Vision cosmique

 

La vision cosmique est l’aptitude à se situer très au-dessus de la matière terrestre, loin dans l’infini des sphères. Dès qu’on s’élève suffisamment, les petites brouilles, les mesquineries, les soucis, les hantises, tous les caprices de l’ego s’effacent. On ne voit plus que l’unité. Le point de vue cosmique est unificateur. Le cosmos serait-il en paix ?

Quand on s’élève suffisamment, les questions les plus compliquées n’en sont plus. Les plus épineux cas de conscience sont solubles. La sérénité règne à jamais. Question : pourquoi rester à ras de terre ?

Deux hommes regardaient par les barreaux de leur prison. L’un vit la boue, l’autre les étoiles. (Idries Shah)

 

Le point de vue cosmique est une position du point d’assemblage située dans la zone de la connaissance immédiate ou science infuse. C’est une zone de claire conscience où toutes les informations reçues sont immédiatement intelligibles. Aussitôt interprétées, toutes les questions y reçoivent réponse au moment même où elles sont posées. L’accès est ouvert à toutes les infos, sur tous les sujets.

● **Consignes de travail**
1 – Selon l'extrait sur la vision cosmique, pourquoi toutes les questions reçoivent-elles réponse dans la zone de la connaissance immédiate ? Répondez en une à trois phrases.
2 – Relevez tout ce qui, d'après l'extrait sur la vision cosmique, s'efface dès qu'on s'élève suffisamment.
La liste qui suit n'intervient en rien dans ces consignes.

● **Matériel**
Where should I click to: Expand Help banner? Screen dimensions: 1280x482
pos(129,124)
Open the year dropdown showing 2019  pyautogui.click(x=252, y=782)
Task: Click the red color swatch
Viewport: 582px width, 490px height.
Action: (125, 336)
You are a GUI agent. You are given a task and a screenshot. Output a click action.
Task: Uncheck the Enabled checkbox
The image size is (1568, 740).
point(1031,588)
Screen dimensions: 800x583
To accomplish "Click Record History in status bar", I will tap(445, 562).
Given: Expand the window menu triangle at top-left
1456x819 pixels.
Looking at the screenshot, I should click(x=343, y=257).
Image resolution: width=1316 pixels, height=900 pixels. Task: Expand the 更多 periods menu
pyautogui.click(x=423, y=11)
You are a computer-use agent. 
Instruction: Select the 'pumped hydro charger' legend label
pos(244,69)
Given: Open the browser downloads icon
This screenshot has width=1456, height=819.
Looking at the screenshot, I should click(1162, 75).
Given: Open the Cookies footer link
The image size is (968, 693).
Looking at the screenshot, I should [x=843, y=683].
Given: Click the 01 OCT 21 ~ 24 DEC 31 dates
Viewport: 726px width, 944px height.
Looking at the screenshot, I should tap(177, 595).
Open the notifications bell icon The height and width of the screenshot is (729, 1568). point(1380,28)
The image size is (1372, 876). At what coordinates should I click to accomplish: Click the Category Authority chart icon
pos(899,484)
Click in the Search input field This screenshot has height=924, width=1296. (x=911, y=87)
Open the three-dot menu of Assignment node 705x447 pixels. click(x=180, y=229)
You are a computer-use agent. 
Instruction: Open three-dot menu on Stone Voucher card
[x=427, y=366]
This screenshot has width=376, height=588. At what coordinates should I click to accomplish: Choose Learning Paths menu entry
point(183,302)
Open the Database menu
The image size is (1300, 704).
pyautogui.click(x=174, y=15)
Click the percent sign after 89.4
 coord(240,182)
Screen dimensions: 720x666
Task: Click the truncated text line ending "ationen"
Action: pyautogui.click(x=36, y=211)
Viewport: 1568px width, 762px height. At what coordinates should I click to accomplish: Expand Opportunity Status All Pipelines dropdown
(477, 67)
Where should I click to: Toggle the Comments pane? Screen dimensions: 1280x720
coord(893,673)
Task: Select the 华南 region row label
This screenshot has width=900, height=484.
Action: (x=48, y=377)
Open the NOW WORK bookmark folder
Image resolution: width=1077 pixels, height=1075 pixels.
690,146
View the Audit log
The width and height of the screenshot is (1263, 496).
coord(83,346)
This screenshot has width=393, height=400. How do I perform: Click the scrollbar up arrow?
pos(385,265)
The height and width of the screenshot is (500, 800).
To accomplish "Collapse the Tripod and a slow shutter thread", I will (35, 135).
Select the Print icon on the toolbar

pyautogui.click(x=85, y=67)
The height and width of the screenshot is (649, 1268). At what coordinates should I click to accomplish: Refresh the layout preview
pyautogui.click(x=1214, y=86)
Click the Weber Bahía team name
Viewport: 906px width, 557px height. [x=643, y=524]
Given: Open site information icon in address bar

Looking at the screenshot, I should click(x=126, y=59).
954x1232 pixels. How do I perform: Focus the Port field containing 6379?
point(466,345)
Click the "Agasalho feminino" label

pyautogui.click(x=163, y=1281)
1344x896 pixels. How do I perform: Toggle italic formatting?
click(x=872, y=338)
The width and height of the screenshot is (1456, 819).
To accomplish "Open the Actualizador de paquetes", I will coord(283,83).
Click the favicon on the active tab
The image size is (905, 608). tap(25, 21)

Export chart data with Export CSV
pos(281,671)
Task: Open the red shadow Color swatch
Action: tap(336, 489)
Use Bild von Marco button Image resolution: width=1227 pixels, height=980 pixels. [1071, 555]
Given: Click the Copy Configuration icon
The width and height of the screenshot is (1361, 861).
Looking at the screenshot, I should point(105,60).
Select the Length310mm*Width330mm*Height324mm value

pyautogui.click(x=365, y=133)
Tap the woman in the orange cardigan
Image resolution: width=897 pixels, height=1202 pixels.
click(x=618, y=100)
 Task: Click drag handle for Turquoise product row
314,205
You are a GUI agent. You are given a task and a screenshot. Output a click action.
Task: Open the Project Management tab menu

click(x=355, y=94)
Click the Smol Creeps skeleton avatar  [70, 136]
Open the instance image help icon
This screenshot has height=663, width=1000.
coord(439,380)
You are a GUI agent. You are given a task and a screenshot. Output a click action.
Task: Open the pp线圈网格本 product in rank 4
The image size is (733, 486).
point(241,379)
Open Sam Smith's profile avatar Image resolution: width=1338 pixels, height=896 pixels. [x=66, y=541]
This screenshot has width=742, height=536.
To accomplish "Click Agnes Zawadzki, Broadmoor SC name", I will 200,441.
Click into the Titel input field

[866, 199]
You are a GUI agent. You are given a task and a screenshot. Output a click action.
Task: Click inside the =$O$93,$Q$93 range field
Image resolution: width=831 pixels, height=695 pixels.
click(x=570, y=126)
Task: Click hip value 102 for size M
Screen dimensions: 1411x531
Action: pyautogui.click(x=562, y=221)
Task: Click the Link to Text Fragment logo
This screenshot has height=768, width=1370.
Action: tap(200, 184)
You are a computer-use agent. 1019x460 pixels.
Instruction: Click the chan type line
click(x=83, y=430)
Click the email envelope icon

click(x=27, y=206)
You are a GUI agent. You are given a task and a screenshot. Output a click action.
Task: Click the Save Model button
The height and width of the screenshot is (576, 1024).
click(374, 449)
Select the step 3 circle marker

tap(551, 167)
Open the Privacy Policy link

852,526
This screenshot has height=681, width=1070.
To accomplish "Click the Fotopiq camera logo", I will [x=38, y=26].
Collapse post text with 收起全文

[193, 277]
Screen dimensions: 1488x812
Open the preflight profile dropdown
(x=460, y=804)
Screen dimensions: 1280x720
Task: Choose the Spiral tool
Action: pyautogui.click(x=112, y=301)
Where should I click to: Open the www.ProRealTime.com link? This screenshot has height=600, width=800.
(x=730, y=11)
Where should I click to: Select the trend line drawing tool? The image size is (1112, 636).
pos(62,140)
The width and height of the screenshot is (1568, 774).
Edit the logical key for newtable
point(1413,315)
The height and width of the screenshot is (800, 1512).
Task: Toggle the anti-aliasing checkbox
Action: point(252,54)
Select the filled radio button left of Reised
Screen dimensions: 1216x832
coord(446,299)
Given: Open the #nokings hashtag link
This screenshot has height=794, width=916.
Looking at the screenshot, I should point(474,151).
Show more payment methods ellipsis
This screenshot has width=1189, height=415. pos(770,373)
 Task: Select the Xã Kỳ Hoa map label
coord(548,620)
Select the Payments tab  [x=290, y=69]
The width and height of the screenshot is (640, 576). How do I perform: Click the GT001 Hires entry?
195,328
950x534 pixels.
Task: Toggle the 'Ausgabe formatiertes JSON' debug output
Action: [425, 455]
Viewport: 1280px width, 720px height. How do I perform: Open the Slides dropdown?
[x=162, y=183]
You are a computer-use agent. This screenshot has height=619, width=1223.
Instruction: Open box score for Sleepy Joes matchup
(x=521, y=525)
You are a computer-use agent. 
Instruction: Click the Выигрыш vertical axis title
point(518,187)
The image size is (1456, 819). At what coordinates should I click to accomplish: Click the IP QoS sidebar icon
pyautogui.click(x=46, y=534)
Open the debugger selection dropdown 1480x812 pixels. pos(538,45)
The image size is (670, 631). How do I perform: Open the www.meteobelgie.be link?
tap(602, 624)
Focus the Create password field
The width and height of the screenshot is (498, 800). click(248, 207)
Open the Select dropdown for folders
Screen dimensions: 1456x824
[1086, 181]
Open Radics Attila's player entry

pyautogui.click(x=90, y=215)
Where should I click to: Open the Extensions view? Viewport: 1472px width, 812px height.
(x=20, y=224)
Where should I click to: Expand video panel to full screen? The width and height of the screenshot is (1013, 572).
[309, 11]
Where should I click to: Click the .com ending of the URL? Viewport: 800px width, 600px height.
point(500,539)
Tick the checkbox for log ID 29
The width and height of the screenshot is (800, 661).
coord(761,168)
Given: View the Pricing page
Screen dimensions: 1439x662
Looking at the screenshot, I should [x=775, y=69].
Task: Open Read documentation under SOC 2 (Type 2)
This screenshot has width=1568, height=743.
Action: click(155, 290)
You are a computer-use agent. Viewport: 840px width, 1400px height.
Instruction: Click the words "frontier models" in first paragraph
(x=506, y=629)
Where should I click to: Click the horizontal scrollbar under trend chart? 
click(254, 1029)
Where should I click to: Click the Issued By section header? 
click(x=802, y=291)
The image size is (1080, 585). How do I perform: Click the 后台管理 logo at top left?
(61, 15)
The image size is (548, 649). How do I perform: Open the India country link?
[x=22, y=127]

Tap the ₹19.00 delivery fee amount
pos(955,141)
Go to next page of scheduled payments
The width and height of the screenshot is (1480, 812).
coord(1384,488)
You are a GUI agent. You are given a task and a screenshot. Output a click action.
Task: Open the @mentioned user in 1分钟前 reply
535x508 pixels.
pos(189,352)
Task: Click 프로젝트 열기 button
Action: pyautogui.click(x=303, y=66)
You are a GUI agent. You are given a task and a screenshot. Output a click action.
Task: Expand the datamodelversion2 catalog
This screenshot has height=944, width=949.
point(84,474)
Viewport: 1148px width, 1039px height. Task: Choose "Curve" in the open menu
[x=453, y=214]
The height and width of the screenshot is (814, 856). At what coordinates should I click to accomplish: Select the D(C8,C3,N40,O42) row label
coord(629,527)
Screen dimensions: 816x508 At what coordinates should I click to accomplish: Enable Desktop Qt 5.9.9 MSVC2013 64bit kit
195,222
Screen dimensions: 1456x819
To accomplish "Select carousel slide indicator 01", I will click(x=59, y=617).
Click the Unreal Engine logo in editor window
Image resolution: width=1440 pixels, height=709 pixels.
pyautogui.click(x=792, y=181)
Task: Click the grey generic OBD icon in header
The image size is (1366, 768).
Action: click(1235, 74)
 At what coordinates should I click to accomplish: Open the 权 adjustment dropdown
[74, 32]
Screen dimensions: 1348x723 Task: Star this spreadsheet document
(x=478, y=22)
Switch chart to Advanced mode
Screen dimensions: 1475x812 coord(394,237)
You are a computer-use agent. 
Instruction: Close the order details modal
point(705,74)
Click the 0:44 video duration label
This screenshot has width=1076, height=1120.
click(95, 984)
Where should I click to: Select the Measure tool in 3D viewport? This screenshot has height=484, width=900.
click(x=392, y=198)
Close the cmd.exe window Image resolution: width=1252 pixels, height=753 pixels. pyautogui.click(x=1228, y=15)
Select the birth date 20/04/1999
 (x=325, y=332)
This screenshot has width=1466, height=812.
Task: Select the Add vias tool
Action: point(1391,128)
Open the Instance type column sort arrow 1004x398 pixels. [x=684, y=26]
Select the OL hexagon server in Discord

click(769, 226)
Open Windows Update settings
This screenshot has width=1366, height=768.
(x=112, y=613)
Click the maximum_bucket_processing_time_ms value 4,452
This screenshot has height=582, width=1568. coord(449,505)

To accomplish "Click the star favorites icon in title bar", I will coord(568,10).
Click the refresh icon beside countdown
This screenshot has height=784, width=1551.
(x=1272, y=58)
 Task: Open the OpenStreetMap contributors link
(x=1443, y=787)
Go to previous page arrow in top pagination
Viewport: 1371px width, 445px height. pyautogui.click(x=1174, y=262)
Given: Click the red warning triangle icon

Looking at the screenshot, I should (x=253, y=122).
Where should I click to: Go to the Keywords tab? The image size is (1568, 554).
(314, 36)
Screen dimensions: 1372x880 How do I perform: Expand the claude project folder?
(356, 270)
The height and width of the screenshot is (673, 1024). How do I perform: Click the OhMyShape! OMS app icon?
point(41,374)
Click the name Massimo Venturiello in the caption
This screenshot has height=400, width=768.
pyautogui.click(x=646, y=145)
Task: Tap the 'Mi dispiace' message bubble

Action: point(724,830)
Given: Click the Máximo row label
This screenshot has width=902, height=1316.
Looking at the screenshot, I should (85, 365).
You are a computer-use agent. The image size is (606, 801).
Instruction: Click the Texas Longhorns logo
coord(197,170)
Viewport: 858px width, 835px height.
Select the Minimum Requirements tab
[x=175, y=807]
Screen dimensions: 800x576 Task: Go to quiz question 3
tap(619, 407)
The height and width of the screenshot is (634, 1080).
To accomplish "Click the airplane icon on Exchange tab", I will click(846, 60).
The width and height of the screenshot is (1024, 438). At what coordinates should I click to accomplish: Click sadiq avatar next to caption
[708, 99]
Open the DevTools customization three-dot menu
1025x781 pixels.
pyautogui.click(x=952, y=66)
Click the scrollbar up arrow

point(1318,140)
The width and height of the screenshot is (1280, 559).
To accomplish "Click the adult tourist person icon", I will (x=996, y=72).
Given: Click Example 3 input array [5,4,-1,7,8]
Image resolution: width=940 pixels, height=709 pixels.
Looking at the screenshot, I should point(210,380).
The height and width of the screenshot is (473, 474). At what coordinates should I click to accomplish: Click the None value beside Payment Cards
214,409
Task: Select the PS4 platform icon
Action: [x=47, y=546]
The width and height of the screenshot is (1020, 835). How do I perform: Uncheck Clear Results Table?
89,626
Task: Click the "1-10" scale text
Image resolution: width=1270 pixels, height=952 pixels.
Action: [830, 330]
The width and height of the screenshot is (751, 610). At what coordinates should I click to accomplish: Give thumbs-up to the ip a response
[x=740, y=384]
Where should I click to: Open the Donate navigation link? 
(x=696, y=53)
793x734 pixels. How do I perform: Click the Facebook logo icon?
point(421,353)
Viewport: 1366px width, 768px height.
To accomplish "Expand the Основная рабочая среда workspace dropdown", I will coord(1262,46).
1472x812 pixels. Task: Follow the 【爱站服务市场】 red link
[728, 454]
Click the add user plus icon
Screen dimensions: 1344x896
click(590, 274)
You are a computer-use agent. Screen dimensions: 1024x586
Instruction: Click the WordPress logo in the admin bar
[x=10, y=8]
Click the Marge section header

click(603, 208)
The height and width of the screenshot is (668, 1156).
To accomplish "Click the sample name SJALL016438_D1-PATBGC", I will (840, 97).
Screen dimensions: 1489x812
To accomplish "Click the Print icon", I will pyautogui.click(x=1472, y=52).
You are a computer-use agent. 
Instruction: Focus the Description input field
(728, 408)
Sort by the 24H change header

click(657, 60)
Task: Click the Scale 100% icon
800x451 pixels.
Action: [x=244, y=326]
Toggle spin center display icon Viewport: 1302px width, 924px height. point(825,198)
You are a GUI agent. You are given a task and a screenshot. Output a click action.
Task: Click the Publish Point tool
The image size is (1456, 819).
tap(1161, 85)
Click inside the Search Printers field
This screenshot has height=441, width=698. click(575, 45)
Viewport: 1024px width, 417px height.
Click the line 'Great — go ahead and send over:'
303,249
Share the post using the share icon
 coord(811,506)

● **Réponses dans l'ordre**
1 – C'est une zone de claire conscience où toutes les informations reçues sont immédiatement intelligibles. Aussitôt interprétées, les questions y reçoivent donc réponse au moment même où elles sont posées.

2 –
- les petites brouilles
- les mesquineries
- les soucis
- les hantises
- tous les caprices de l'ego